▸ **The problem**: Only the text carries over: repeat the records exactly and drop the images.

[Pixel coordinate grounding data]

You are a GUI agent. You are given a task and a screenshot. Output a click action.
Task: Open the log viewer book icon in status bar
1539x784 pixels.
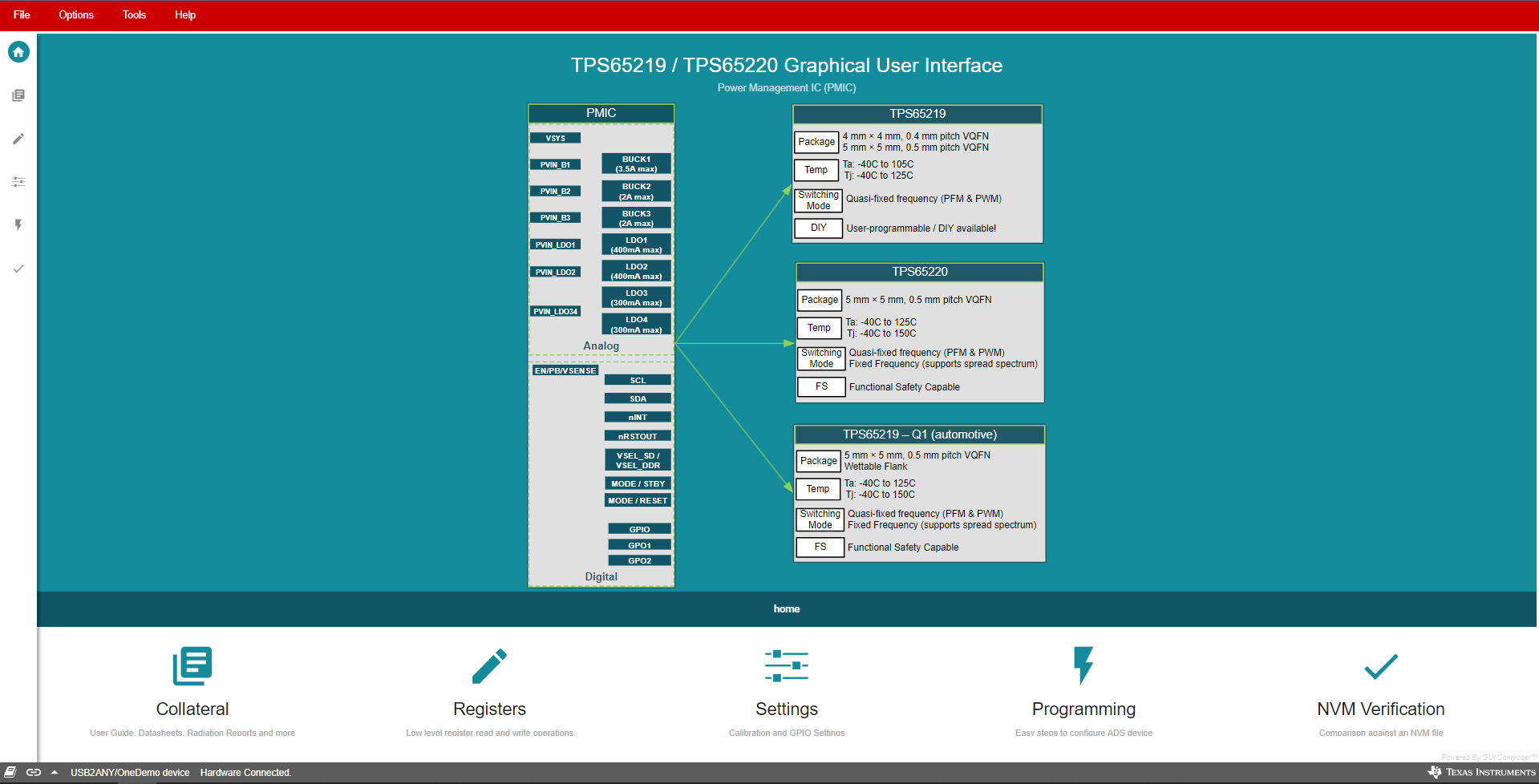pos(10,772)
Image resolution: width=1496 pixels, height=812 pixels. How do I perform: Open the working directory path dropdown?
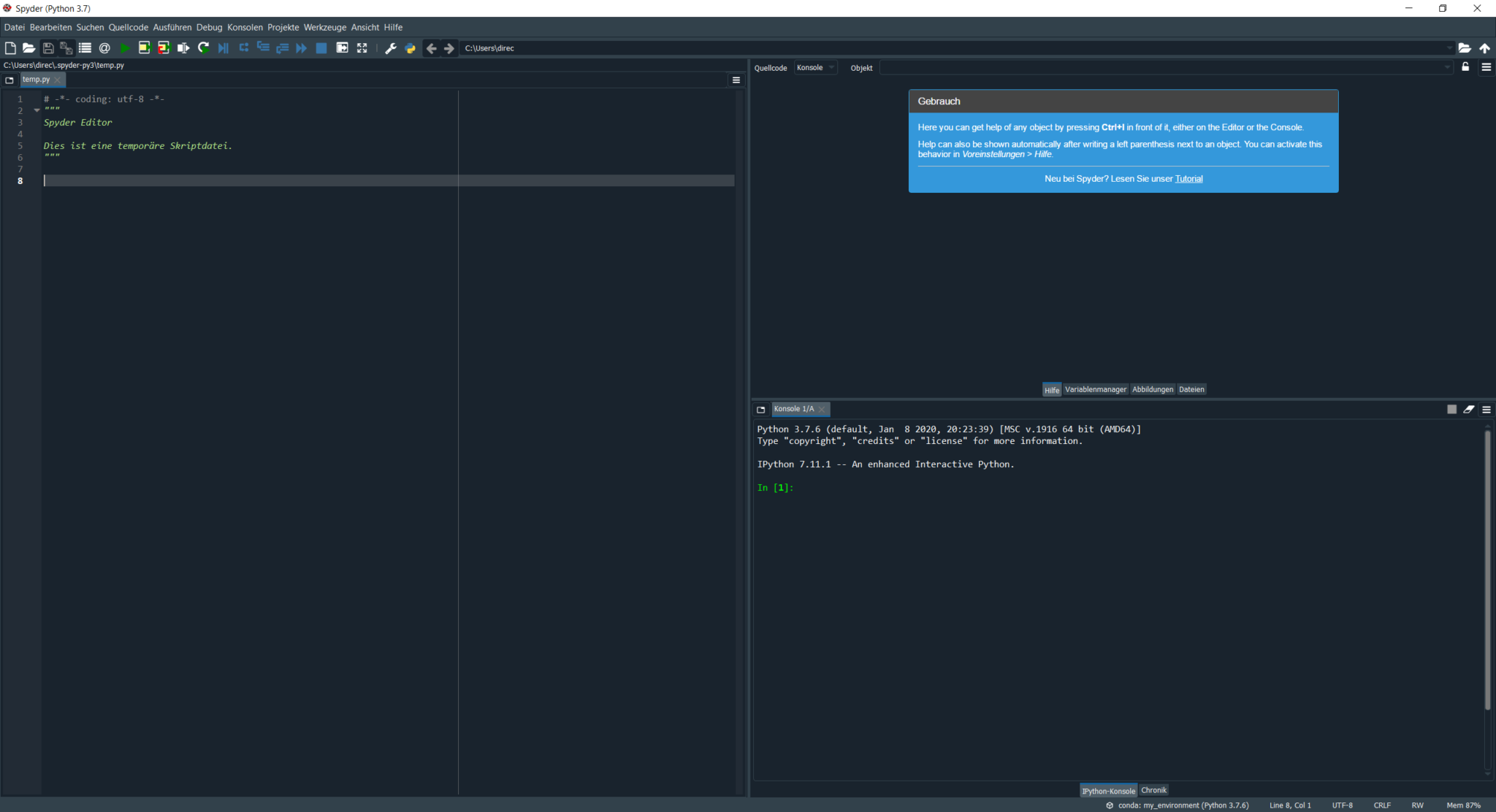[1450, 48]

▸ **Task response**:
You are a GUI agent. You are given a task and a screenshot. Output a click action.
Task: Open the log viewer book icon in status bar
1539x784 pixels.
pos(10,772)
Image resolution: width=1496 pixels, height=812 pixels. How do I perform: Open the working directory path dropdown?
[1450, 48]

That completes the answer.